Slide 1 — Systems That Maintain Themselves
Welcome to the final module of Design Systems for Agents. Everything we have built so far — tokens that carry intent, a DESIGN.md the agent actually reads, review gates, audits, token sync — comes together here into one arrangement: a system that maintains itself, almost. The agent runs scheduled audits, checks every pull request, proposes fixes as reviewable changes, and keeps the documentation generated from source. The humans on the system shift from producing the maintenance work to approving it. The almost is important, and we will be honest about it: deprecations, breaking changes, and taste stay with people. Let's look at the loop.
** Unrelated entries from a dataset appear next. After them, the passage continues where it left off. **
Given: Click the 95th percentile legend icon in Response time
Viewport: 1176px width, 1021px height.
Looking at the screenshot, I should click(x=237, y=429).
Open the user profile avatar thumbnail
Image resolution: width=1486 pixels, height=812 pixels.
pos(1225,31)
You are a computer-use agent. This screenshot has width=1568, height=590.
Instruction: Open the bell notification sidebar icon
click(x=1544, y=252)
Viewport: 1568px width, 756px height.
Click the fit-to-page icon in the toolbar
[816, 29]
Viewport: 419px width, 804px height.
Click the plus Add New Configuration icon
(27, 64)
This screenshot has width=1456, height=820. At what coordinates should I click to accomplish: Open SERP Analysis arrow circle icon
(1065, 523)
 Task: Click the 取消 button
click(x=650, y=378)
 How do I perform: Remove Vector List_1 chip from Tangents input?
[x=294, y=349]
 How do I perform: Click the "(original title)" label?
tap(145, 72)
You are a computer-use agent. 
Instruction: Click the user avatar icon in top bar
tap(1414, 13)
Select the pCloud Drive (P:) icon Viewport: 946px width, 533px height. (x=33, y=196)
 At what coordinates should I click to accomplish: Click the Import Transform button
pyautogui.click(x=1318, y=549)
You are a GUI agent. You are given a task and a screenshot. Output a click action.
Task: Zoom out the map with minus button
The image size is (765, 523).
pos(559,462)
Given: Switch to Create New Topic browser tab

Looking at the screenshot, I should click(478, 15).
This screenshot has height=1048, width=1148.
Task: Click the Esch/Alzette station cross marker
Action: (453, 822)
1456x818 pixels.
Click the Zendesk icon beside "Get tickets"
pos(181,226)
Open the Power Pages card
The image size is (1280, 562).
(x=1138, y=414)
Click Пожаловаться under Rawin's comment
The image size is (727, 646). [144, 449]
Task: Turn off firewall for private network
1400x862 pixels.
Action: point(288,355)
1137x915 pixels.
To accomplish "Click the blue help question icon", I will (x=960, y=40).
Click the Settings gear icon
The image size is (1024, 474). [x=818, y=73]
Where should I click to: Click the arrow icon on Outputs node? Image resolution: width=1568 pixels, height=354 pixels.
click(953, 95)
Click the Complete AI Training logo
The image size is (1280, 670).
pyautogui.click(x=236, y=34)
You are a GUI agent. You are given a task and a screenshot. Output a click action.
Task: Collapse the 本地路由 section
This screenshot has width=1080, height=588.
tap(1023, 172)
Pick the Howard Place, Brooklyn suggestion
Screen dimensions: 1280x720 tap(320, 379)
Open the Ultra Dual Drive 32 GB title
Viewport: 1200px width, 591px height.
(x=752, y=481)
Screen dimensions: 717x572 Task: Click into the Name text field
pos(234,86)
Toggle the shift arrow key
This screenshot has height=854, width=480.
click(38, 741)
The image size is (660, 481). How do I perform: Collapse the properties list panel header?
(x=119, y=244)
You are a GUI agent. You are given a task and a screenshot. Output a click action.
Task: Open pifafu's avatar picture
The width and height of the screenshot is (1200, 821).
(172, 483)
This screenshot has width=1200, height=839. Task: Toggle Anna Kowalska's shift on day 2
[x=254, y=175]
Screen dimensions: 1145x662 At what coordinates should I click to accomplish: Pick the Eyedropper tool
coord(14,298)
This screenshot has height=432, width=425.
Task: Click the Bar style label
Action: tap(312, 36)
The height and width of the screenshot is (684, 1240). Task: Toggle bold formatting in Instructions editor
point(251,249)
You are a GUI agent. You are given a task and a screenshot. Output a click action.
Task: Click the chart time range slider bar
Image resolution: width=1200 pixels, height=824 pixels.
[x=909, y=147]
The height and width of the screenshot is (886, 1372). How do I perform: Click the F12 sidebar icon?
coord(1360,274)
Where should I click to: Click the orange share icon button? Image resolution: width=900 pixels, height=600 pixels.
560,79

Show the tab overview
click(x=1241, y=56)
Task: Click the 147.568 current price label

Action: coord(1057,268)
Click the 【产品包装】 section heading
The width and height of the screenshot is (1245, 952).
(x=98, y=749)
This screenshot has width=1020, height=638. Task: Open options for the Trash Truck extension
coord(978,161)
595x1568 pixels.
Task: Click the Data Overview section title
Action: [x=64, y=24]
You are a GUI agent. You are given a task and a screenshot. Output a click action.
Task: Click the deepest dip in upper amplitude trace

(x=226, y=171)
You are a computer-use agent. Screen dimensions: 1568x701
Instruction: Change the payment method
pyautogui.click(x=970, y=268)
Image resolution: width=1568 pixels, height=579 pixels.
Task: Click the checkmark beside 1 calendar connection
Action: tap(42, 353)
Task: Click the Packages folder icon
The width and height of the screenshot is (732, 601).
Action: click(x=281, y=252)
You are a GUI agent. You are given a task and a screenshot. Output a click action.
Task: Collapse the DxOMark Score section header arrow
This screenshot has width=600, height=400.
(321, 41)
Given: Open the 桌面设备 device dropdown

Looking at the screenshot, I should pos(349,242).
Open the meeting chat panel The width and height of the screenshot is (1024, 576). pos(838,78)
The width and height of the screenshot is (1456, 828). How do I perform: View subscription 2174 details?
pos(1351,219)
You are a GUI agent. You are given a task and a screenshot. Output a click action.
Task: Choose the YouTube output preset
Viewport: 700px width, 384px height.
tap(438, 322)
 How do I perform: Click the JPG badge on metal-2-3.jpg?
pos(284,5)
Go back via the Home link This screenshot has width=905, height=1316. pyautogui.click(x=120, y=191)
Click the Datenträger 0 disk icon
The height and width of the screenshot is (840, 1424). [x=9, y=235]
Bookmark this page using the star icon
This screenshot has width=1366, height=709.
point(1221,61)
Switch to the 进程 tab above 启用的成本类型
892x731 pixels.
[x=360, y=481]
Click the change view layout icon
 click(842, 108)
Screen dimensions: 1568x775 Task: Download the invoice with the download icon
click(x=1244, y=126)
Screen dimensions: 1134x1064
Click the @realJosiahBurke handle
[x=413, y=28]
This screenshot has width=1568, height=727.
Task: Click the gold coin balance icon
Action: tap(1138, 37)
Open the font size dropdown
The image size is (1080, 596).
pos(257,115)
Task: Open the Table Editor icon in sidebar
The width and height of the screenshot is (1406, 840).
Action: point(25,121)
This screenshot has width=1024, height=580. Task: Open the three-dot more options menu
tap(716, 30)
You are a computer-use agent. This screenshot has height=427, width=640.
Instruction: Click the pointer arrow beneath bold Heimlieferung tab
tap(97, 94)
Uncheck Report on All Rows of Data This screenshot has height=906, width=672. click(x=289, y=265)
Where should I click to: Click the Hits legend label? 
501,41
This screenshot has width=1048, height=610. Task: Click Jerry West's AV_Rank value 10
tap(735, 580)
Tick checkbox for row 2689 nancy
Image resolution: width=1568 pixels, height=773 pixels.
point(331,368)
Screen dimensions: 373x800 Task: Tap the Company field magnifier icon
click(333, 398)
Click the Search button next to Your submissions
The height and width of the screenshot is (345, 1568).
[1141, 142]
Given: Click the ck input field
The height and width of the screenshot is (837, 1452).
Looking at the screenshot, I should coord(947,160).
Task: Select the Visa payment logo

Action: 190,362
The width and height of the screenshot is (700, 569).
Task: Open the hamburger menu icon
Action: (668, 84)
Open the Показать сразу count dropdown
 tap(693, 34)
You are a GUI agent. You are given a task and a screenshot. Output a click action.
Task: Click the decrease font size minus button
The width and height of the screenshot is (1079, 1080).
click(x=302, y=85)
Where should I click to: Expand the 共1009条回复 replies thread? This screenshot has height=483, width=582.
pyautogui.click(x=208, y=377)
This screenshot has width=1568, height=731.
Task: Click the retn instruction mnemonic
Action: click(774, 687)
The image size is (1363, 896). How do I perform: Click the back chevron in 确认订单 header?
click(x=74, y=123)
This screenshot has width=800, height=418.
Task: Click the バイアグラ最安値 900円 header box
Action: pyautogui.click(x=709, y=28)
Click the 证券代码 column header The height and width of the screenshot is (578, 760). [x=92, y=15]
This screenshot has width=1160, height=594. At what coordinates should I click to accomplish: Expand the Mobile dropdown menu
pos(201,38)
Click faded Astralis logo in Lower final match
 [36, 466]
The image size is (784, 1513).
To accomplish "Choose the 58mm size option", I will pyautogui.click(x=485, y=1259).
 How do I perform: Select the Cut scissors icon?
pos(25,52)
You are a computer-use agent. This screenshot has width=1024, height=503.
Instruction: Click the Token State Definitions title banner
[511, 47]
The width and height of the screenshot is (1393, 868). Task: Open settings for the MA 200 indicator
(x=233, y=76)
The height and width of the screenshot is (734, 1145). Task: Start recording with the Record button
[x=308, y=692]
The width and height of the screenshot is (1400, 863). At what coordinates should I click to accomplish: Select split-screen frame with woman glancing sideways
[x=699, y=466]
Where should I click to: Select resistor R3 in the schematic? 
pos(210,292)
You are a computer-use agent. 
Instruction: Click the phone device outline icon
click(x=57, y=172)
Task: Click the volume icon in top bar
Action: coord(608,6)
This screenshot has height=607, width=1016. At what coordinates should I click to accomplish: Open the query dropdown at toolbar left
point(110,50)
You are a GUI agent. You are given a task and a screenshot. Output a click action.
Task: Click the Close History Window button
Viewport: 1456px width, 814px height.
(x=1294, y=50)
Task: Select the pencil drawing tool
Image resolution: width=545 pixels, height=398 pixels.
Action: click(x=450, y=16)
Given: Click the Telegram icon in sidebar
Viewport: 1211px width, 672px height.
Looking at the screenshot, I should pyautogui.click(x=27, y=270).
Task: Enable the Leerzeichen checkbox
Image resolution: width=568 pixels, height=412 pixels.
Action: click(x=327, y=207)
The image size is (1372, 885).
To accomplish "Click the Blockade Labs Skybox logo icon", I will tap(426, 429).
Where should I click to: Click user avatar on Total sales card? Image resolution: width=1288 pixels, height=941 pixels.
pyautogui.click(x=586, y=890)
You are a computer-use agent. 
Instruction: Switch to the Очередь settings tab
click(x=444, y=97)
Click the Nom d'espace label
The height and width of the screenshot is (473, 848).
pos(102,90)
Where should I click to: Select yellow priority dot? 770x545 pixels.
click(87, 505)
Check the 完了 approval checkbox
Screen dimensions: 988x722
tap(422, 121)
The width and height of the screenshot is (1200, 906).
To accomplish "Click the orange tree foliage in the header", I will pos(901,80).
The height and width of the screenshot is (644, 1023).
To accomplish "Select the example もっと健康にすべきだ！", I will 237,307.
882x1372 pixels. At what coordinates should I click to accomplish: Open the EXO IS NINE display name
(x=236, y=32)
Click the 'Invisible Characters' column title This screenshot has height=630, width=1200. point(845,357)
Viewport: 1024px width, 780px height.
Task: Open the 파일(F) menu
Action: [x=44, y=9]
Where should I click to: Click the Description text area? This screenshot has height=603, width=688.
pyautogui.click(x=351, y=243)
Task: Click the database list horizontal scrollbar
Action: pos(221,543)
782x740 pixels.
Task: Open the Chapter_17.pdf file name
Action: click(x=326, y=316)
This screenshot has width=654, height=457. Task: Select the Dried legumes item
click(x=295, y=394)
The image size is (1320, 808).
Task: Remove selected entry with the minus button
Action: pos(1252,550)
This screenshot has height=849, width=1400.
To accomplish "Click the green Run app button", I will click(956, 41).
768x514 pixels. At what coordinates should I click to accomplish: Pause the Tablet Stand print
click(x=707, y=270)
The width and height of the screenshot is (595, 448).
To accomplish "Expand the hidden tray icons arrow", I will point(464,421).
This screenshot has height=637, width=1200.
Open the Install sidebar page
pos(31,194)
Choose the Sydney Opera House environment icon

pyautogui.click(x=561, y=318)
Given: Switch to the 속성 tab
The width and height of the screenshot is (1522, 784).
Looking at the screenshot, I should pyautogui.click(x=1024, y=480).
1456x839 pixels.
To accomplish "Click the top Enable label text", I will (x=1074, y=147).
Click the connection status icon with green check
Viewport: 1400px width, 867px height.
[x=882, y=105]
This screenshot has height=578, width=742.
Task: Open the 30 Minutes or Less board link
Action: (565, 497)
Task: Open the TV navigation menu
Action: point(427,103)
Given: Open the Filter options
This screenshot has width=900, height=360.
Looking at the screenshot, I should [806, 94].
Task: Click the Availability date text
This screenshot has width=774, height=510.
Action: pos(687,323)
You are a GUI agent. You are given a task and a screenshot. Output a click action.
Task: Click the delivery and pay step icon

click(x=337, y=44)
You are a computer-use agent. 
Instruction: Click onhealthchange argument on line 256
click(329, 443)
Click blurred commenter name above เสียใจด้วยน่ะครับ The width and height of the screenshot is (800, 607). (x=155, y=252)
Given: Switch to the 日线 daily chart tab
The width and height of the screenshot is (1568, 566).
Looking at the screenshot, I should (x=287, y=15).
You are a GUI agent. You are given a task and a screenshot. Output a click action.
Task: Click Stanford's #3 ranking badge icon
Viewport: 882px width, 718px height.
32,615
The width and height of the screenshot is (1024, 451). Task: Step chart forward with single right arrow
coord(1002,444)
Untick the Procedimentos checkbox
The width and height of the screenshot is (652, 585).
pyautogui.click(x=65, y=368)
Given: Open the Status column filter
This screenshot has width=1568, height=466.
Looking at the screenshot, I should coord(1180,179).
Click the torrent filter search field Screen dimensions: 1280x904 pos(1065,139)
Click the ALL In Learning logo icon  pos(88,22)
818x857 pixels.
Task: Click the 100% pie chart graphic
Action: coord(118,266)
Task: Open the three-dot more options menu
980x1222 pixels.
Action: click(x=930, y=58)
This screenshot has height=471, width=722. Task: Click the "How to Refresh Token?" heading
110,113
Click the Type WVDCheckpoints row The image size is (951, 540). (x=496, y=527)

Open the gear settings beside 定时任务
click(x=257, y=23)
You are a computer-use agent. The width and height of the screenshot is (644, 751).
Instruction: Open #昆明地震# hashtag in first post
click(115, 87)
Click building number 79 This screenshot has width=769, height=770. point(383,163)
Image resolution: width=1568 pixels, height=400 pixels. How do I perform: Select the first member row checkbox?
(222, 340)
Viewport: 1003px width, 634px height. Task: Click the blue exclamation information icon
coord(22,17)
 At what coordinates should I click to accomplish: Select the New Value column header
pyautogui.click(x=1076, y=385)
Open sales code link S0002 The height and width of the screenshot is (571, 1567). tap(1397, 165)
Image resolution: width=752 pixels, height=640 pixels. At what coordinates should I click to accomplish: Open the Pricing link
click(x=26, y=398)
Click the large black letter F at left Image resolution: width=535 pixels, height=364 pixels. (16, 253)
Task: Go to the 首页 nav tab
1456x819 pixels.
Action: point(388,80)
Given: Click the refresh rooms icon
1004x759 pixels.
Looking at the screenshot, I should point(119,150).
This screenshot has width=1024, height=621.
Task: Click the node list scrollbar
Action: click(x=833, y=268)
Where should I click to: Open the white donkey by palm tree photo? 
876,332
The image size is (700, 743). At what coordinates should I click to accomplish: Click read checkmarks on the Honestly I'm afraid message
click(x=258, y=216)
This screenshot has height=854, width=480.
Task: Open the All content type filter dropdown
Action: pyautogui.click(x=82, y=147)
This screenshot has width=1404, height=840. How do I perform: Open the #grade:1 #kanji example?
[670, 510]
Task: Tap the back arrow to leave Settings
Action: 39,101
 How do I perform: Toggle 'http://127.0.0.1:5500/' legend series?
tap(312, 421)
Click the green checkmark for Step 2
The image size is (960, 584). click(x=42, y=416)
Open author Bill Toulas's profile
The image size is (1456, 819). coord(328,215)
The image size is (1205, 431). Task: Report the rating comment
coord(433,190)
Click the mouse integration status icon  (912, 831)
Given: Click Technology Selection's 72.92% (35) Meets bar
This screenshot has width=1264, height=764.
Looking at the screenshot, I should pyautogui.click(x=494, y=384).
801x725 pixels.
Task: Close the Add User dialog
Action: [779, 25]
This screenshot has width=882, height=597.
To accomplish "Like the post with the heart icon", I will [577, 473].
Slide 2 — Maintenance as a standing loop, not a quarterly project
Here is the problem this module solves. Design systems rarely fail at launch — they fail later, quietly, as drift accumulates. A colour gets adjusted in the code but not the docs. A component grows a one-off variant during a deadline week. Each gap is small and defensible, and together they are why nobody fully trusts the system after eighteen months. The cause is structural: every design decision lives on more surfaces than anyone remembers, and humans are bad at finding all of them. That is search and bookkeeping, which is exactly what agents are good at. So the fix is not a heroic quarterly cleanup. It is a standing loop that runs on every change and on a schedule in between.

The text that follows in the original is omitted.